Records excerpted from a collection

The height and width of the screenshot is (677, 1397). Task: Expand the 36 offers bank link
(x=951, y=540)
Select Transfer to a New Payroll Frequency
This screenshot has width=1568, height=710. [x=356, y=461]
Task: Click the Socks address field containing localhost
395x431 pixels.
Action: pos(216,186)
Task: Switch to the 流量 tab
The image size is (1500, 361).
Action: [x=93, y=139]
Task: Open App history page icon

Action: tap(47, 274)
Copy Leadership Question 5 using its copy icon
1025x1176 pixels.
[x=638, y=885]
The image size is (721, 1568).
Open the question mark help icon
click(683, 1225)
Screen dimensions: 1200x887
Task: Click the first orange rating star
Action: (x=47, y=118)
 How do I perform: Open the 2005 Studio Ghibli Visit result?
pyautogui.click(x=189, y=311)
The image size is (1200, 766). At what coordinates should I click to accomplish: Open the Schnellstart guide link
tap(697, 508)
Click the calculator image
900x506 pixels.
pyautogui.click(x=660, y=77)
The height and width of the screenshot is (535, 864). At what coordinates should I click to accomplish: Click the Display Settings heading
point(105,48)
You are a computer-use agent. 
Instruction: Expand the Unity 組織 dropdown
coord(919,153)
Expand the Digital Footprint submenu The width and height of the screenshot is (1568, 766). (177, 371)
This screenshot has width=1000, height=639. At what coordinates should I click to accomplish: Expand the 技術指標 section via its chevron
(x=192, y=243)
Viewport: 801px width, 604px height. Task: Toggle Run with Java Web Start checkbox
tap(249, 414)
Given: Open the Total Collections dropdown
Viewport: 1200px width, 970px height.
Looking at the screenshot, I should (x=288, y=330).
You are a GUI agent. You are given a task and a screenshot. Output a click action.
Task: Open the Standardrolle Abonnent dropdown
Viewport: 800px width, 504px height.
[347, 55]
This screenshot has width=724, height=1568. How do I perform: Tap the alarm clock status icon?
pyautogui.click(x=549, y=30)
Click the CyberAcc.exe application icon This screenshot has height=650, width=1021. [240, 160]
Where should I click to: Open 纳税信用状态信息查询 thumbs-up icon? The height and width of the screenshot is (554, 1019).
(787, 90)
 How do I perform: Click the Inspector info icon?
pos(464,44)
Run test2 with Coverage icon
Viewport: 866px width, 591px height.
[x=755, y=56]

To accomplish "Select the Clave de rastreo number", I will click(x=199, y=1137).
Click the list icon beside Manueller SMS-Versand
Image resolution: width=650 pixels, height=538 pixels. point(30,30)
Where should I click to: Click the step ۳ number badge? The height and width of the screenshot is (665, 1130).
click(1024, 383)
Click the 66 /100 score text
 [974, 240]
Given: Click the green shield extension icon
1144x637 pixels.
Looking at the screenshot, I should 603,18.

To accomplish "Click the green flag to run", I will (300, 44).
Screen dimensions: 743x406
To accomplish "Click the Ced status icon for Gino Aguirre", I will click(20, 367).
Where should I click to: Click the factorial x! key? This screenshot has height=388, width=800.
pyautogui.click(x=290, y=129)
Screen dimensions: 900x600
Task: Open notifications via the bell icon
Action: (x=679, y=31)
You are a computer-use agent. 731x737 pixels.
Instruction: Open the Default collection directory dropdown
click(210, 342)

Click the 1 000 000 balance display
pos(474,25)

WORK INSTRUCTIONS: Check each line of the records for the word "agent" and extract those that contain it.

TASK RESULT:
You are a computer-use agent. 
You are a GUI agent. You are given a task and a screenshot. Output a click action.
You are a computer-use agent. 731x737 pixels.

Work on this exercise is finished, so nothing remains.